Тогда я понял, что со мной все в порядке. Двигатель все еще работал, но, по крайней мере, сила тяжести теперь была устойчивой, как твердая рука, а не кулак.
— Мы удачно входим, — сказала Галенка, как будто в этом когда-либо были сомнения.
Мы проплыли сквозь две близко расположенные оболочки в светящееся сине-зеленое пространство над оболочкой-4. Как только выбрались в промежуток-3 — окно над нами закрылось — Галенка сделала разворот, чтобы снова замедлить нас с помощью основного двигателя. На этот раз рывок был более продолжительным и менее жестоким. Она снизила нашу скорость с сотен метров в секунду до скорости, лишь немного превышающей скорость пешехода. Впереди или внизу были заросли, в зависимости от того, как я мысленно ориентировался. Мы показывали хорошее время. Не было необходимости торопить события.
Может быть, только может быть, нам это сошло бы с рук.
Экран вспыхнул красным и начал отображать сообщения об ошибках. — А вот и "Терешкова", — сказала Галенка. — Связь прервалась. — Она одарила меня свирепой ухмылкой. — Только ты и я, и непроницаемая оболочка из чужеродной материи между нами и внешним миром. Уже начинаешь испытывать клаустрофобию?
— Я был бы безумцем, если бы не испытывал. У нас есть какие-то успехи?
Она ткнула пальцем в другой индикатор — перекрестие цели на движущейся сетке. — Прямо по курсу "Прогресс", там, где он и сообщал.

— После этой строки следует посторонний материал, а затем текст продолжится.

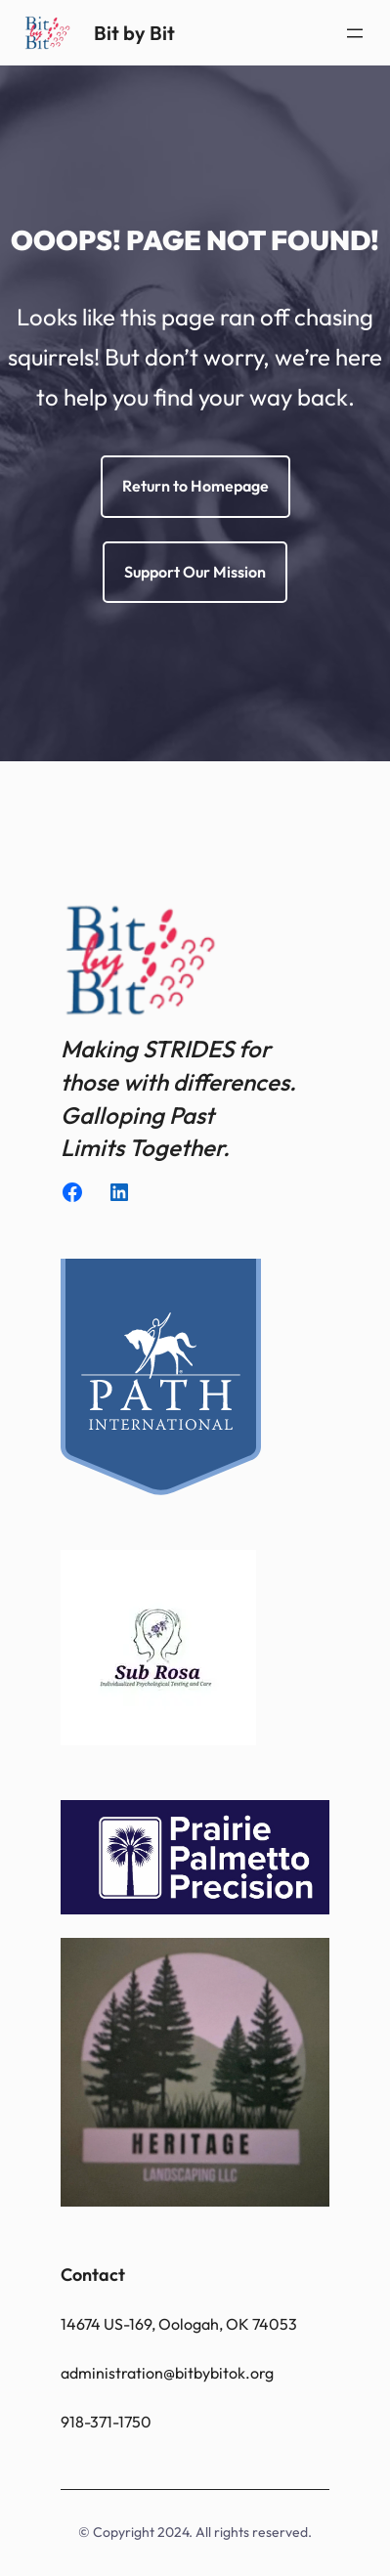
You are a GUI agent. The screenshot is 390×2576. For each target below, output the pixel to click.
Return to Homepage (195, 485)
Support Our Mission (195, 571)
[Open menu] (355, 33)
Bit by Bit (134, 33)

Судя по данным, которые он записал перед тем, как застрять, мы без труда сможем приблизиться на двести метров. Я не рискну подвести "Союз" ближе, но мы должны быть в состоянии преодолеть оставшееся расстояние в скафандрах.
— Чего бы это ни стоило. — Я взглянул на свои часы, пристегнутые к рукаву скафандра. Мы были вне корабля-носителя менее чем три с половиной часа — намного раньше запланированного срока. У нас был запас воздуха и топлива, но я все равно хотел убраться отсюда как можно быстрее. — Как скоро будем на месте? — спросил я.
— Плюс-минус двадцать минут.
— Потратим на "Прогресс" два часа. Не больше. Если нам не удастся все перегрузить, мы все равно уйдем. Это ясно?
— Это твоя идея, Дмитрий. Тебе решать, когда мы уйдем.
— Я собираюсь надеть весь скафандр. Перед выходом тщательно проверим систему связи и жизнеобеспечения. И, черт возьми, мы должны быть уверены, что "Союз" не улетит от нас.
Расчет Галенки был точен. Через двадцать минут мы углубились в чащу, окруженную сине-зелеными образованиями. Ближе всего к нам был ствол или ветка с выступами, похожими на шипы. Галенка подводила "Союз" к стволу до тех пор, пока корпус не содрогнулся от соприкосновения. Обычно я бы беспокоился о нарушении герметичности, но теперь, когда мы оба были в скафандрах со шлемами, это было лишь отдаленной проблемой. Галенка хорошо выбрала место, и "Союз" остановился у одного из выступающих шипов. Трение и почти ничтожный вес корабля удерживали его на месте, пока мы не были готовы к выходу. Галенка даже позаботилась о том, чтобы убедиться, что передний аварийный люк не заблокирован.
— Может быть, тебе стоит остаться здесь, пока я проверю, как продвигается дело, — сказал я. Я не чувствовал себя героем, но мне показалось, что это правильные слова.
— Если нам придется разгружать образцы, вдвоем это будет быстрее, — ответила Галенка. — Мы можем наладить цепочку передачи, не повторяя каждый раз весь путь назад. И присматривать друг за другом. — Она расстегнула аварийный ремень. — Ты готов? Я собираюсь выпустить воздух.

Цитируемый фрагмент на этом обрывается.